# [INFORMATION GIVEN]
################
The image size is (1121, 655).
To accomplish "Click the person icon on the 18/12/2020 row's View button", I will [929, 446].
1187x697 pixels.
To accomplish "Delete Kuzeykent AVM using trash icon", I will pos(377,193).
################
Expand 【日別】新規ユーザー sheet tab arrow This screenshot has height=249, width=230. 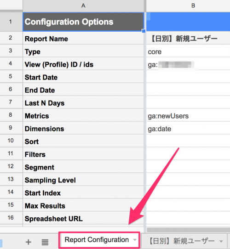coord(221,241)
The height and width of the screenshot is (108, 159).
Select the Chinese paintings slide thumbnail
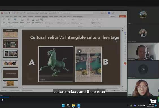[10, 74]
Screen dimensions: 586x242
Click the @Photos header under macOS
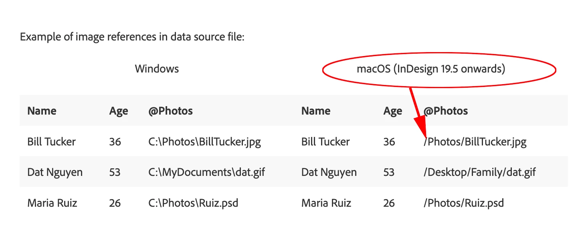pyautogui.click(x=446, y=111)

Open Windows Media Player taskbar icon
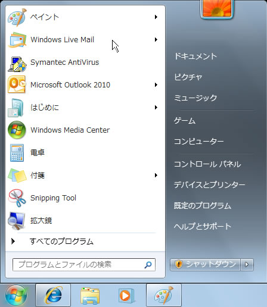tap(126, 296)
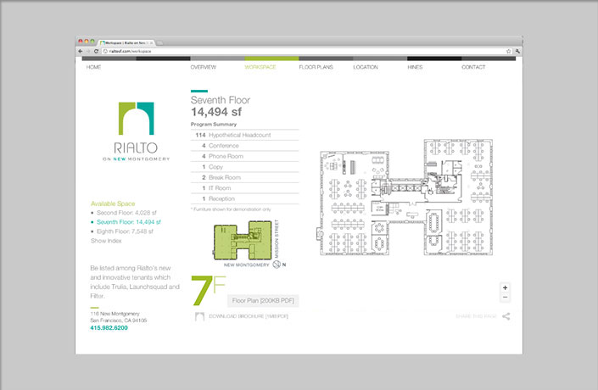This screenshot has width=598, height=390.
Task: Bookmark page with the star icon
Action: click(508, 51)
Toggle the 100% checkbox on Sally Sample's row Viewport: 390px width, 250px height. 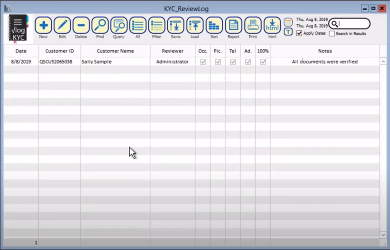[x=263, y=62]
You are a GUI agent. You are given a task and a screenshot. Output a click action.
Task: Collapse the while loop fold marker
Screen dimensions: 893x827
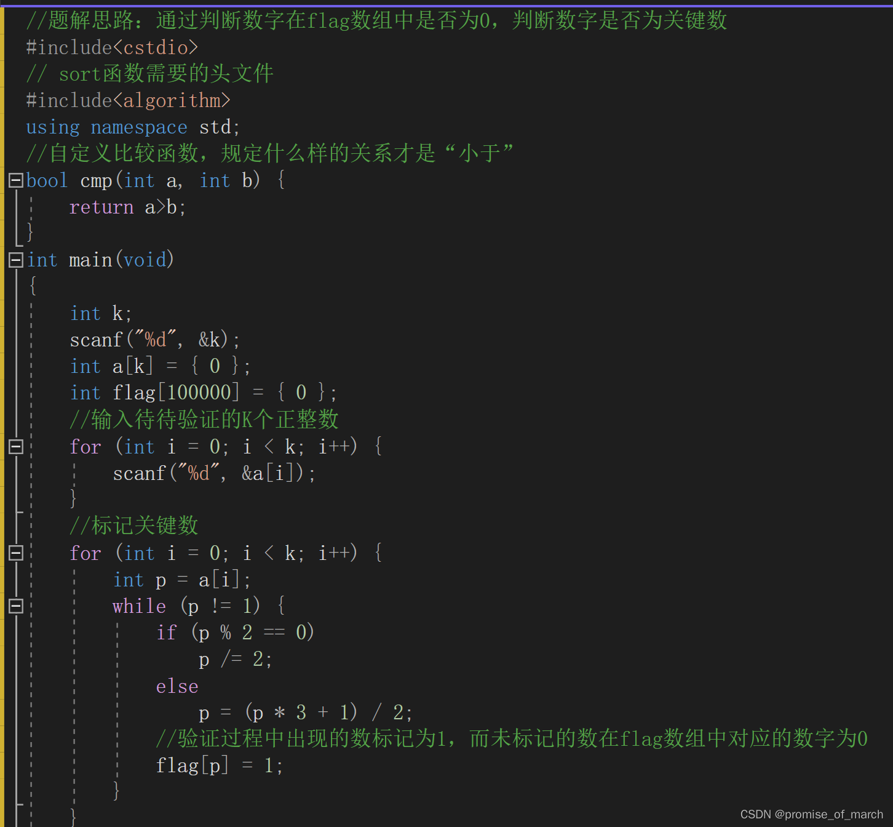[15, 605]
################
# [WORK TASK]
Copy all lines from the data above that contain the word "will".

# [ANSWER]
To accomplish "Click the person icon on the 18/12/2020 row's View button", I will [929, 446].
To accomplish "Delete Kuzeykent AVM using trash icon", I will pos(377,193).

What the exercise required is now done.